I don't understand this. As a general principle, employers can have you agree to give up constitutionally protected rights as a condition of employment. You can get fired for violating a non-disclosure agreement for example. You can also be fired for your political views. That is their freedom of association.
After all, if you're fired, you're in the same position respect to your former employer as everyone else. You don't have a right to your job (that you aren't even doing). You certainly never had a right to be hired by that employer against his will.
So the provincial government is using its constitutional power to unilaterally revoke a right that the courts unilaterally invented, and it's probably for the public good, because I don't see how public sector unions can be justified.
Public sector unions work by restricting the supply of labour available to the government to inflate wages above market rates. This can perhaps be justified when it comes at the expense of corporations, but how can it be when the taxpayer is the one paying? This gives an unearned special status to government employees to extract rents from the rest of the population. If the argument is that they aren't paid very much, why not give them money that everyone with their income level can access?
You can read the two decisions that led to this here and here. The 2015 decision ruled that the Charter protected the right to strike because it was a essential to collective bargaining which was guaranteed by the 2007 decision, and because it promoted equality between employers and employees. I don't see how allowing public sector employees to extract rents from the general by giving them power equal to their government promotes equality. Equality means treating people the same, not elevating one special interest group above everyone else. After all, I don't have a right to get paid by the government while providing nothing in return. Instead, by virtue of who my employer is, I would be forced to pay government employees while they do nothing for me.
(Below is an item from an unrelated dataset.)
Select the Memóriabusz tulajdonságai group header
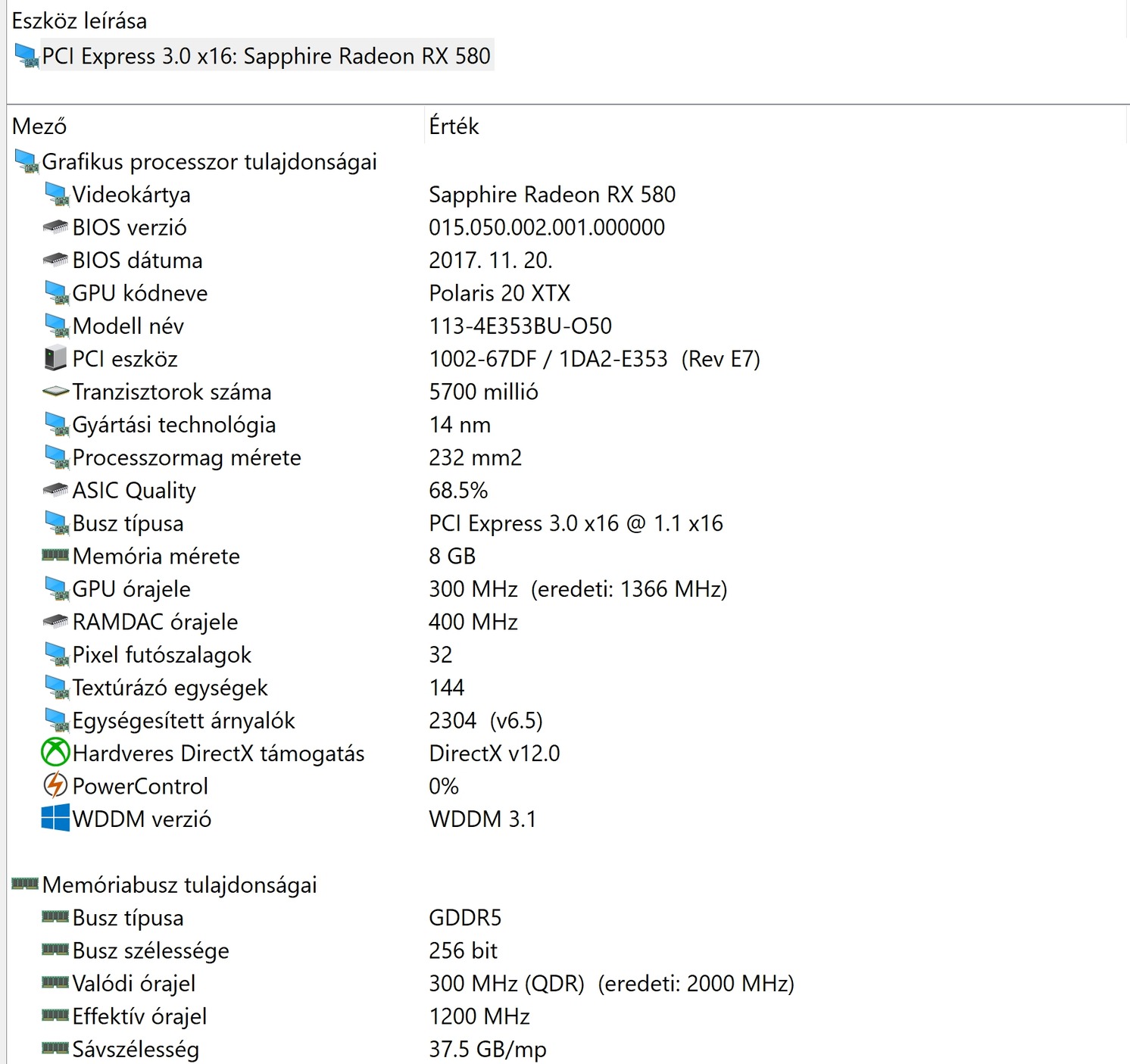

I never agreed to this, while they did agree to do the work they are now refusing to do.
The 2007 decision ruled that the right to collective bargaining existed because it existed before the Charter (according to what it doesn't say and in any case I don't see how that means the constitution enshrines that right), because of human rights obligations (why does that have any bearing on the constitution?), and because it "reaffirms the values of dignity, personal autonomy, equality and democracy that are inherent in the Charter." As I explained above, it goes against the value of equality. It obviously goes against the value of democracy when it is the democratically elected representatives of the people whose rights are restricted and whose money is being taken in favour of this special interest group.
The relationship between collective bargaining and dignity and personal automony are nebulous. Why isn't my dignity harmed by having rents extracted from me? I suppose there is some dignity and autonomy gained by being able to renege on one's contracts and extort the general public, but it seems like the public's dignity and autonomy pay the price.
The notwithstanding clause serves a specific purpose, which is to uphold the principle of parliamentary supremacy. The courts were not meant to use the Charter to legislate from the bench and undermine the people's representatives. Pierre Trudeau even said at the time it was passed in 1982 that it changed nothing, it only enshrined already existing laws. Clearly not.
@johnfabian 's post raised the same question for me. Where did this right to strike come from? I wasn't able to get any farther than that line in Health Services. It's baffling.
It seems less "found" than invented out of whole cloth.Edit: actually, later in the document, they elaborate, going on for several pages detailing the history of labour relations up to the Charter, but IMO including nothing of relevance until:
Which I think settles it. I mean, I don't think that's what most people would interpret "freedom of association" to mean, but if that's what was originally intended, then the court's decision is reasonable.